The Mississippi Street Fair is the everyday culture clash of North Mississippi on acid. Any other day of the year, you can pick your way through blocks of fastidious gentrification bearing down on the few original local fixtures that remain, in the company of everyone from greasy hipsters to housewives who converge in a stilted hodge-podge of scene, age, race and class.
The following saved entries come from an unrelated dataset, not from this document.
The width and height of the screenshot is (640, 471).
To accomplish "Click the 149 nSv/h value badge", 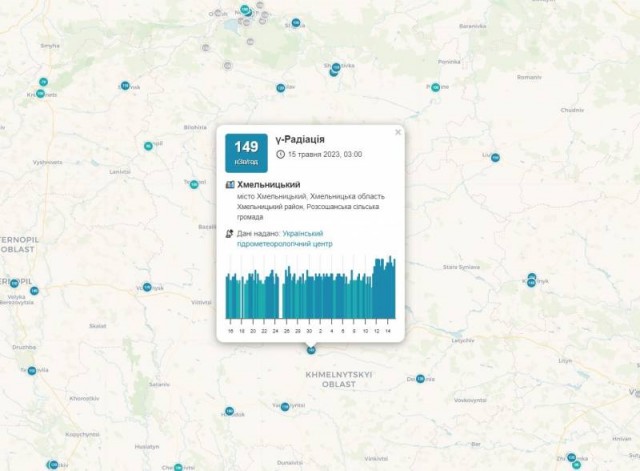I will click(x=246, y=153).
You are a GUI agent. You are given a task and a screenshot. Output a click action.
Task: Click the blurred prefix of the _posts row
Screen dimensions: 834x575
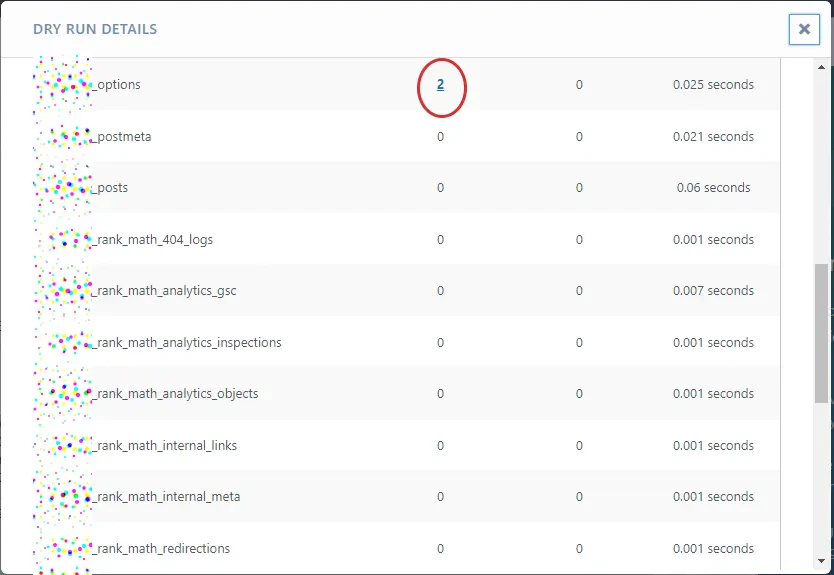pos(63,187)
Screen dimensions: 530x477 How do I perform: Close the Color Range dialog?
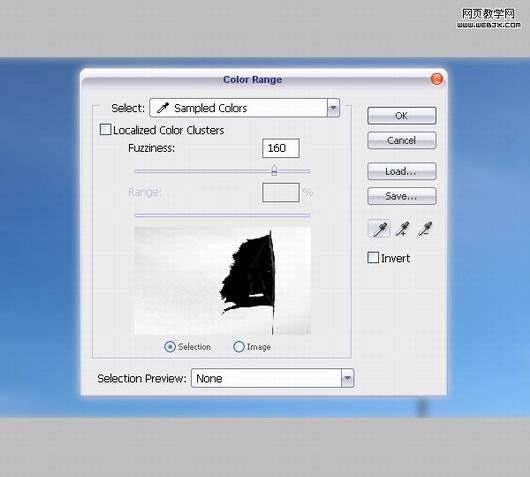pyautogui.click(x=437, y=79)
But on Saturday, the countless diverse facets of Mississippi exploded out of storefronts and side streets into the technicolor hullabaloo that is the Street Fair.
Hippie-dippy sustainable t-shirt stands with tangles of pastel garments swinging in the breeze stood mere feet from catfish fry booths and southern-style rib tents, swathed in a beefy haze billowing from smokers.
Restaurant seating spilled out across sidewalks and into the road, some, including the perpetually hectic ¿Por Que No?, taking up both traffic lanes, and oh-so-Portland bike parking lots book-ended the stretch.
The church on the corner of Lombard sold snow cones behind hand-made signs from its buzzing back lawn, while activists plugged their causes in pristine stands in just up the block. The cacophony of live banjoes and cheerful voices drowned out the usual tension that seems to hang over the main drag of Mississippi as every kind of Portlander imaginable roamed from stand to stand. The smooth fusion of the many faces of Mississippi may have been short-lived, but the Street Fair definitely brings out the good side of a collision.